Quant à parler de moralité au sommet de la pyramide, en élisant des banquiers et des traîtres dans les instances dirigeantes, vous me pardonnerez de dire que vous n’avez que ce que vous méritez.
De mon côté, j’observe que les vrais opposants politiques, et autres personnes intègres parfois intéressantes, n’ont même plus droit d’accéder aux grands médias dans ce pays - et on l’a encore vu ce 1er mai, avec 3500 manifestants UPR dans les rues de Paris, et 0 couverture médiatique. Tout est dit.
Comment osez-vous seulement aborder les questions de déontologie politique, quand tous les grands médias sont aux mains d’une poignée d’oligarque, et ne font plus leur boulot ?
Le 07/05/2018 à 11h44
Ah oui il faut se faire embaucher en sortant de l’école et garder le même employeur à vie , surtout ne jamais quitter sa boite pour aller dans une autre.

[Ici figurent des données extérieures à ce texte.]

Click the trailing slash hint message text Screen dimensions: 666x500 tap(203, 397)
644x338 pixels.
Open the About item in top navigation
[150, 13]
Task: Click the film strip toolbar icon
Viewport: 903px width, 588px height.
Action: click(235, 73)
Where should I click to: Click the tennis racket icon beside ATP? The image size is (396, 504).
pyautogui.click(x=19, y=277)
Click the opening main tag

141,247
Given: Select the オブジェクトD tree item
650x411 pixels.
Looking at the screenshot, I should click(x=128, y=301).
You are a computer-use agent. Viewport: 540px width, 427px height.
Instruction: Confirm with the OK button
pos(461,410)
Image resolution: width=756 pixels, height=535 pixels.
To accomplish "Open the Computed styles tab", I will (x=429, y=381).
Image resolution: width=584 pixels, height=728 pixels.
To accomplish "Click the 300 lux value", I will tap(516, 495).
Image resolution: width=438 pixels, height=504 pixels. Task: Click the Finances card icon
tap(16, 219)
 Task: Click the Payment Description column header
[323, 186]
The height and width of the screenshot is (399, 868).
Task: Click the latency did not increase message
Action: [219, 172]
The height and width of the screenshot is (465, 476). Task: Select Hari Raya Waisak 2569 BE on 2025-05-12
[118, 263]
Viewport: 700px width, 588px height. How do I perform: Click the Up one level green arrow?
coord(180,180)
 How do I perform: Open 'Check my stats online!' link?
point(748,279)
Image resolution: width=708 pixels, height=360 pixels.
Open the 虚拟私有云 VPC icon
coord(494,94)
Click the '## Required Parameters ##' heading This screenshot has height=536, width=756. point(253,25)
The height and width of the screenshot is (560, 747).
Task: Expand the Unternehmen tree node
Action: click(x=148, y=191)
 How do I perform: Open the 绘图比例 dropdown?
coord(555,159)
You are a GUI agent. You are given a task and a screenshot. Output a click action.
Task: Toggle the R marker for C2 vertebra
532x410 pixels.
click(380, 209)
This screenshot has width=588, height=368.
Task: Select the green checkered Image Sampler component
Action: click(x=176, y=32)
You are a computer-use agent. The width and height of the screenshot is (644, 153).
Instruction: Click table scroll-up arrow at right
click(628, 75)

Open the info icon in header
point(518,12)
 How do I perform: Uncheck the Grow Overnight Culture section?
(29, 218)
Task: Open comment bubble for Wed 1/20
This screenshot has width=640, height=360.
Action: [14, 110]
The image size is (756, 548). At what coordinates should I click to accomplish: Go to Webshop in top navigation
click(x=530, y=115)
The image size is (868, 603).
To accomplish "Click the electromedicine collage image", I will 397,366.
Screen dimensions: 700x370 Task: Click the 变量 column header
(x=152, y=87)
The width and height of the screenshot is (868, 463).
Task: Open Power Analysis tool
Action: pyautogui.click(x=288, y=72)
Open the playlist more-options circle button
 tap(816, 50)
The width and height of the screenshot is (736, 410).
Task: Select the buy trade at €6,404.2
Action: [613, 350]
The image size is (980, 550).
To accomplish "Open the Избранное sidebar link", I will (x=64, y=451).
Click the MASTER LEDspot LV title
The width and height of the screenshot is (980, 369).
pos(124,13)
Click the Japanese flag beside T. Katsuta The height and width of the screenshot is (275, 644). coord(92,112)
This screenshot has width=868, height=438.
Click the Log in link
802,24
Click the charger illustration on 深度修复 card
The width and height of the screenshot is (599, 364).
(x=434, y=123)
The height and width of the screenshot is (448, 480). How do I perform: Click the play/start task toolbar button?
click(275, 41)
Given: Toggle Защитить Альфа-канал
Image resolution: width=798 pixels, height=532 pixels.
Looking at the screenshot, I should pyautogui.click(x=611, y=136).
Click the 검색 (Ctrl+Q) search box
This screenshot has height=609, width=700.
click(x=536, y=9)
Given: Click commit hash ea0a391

C’est bizarre qu’on veuille embaucher des gens, et les payer plus chers qu’ils ne le sont actuellement !
Et c’est bizarre de penser que si on nous offre plus c’est qu’on n’est pas payé assez cher pour ce qu’on vaut !
Le comble c’est de partir travailler en face pour plus cher !
J’ai du suivre des instincts bassement matériels dans ma vie professionelle!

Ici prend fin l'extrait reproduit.